Revision as of 10:13, 14 October 2020

RealXtend

RealXtend was an open source project which extended the feature set of OpenSimulator to support normal 3D meshes etc. which had not been available in Second Life(tm). The core development was funded and organized by Oulu Innovation in Finland, as a cooperation by three Oulu based companies Evocativi, LudoCraft and Playsign. The development process and decision making was open on mailing lists and IRC like normal Open Source projects, and any OpenSimulator or other developer was welcome to participate, and could get commit rights etc.

Information on how to connect the RealXtend viewer is defined by the ModRex interface. That page also gives more detailed information about the features.

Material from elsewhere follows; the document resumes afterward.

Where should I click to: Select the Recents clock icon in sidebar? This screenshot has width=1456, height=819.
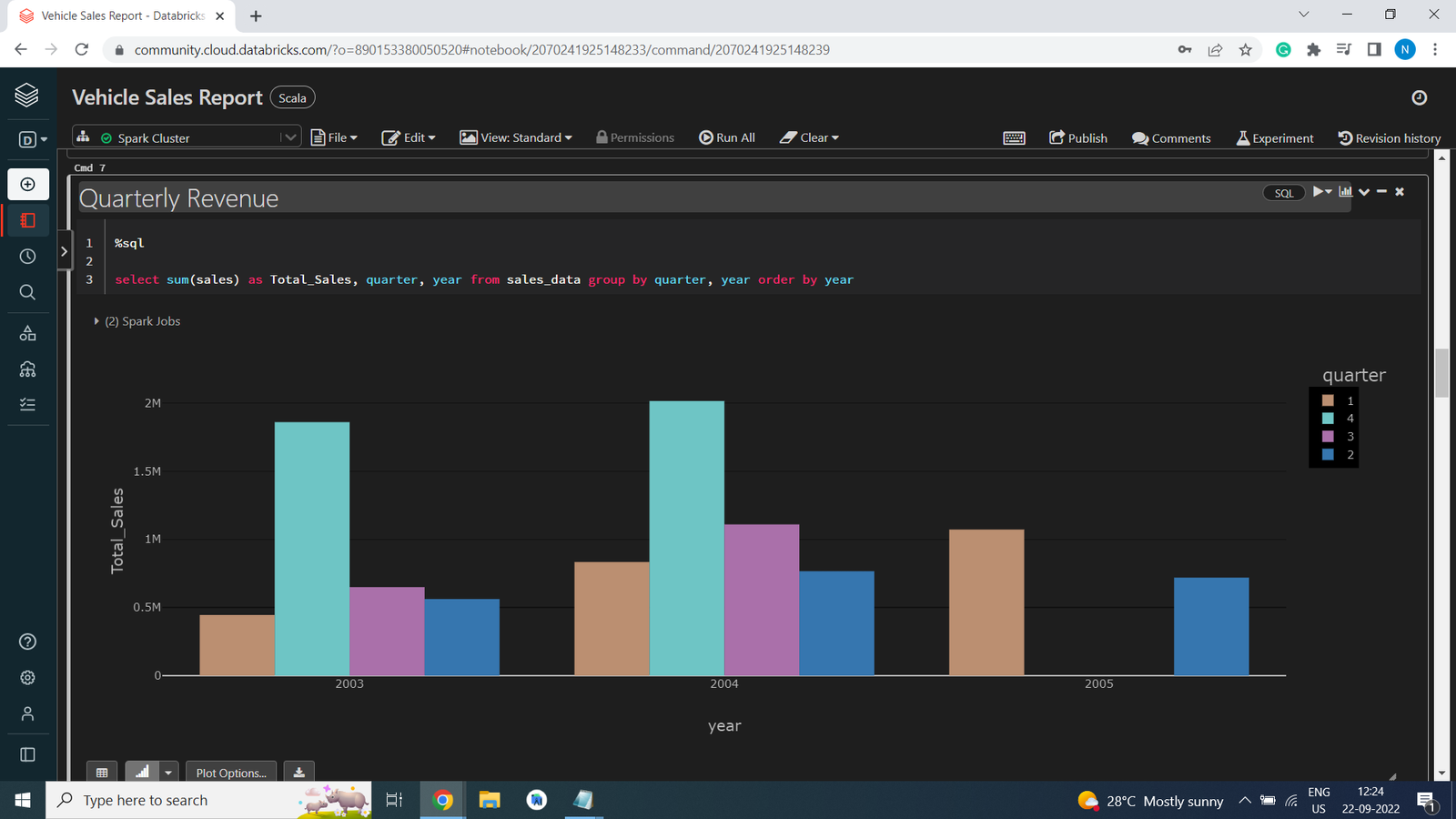tap(27, 256)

Originally (in early 2008) RealXtend published an improved version of the GPL'd Second Life(tm) viewer. That viewer was built for Windows, however, running RealXtend in Wine was possible on Linux.

In 2009-2010 the focus has been on the development of a new viewer, Naali, which is compatible with the existing servers and content, but is written from scratch to facilitate development of new features. Naali is notable for being one of the few OpenSimulator viewers that was not a fork of a Second Life code. In particular it used a conventional 3D graphics engine, Ogre3D. Naali is Apache licensed and applied the OpenSimulator contributions policy, so OpenSimulator server side developers could participate in viewer development. Naali was eventually renamed to Tundra and evolved in a different direction, leaving it no longer compatible with OpenSimulator. Instead it used a new server, forked from OpenSimulator, called Taiga. The entire project was abandoned in 2016.

Naali/Tundra source code is still available on github. Versions 1.0.8 and earlier were usable with OpenSimulator. Version 0.4.0 and later required OpenSimulator to have the ModRex module installed.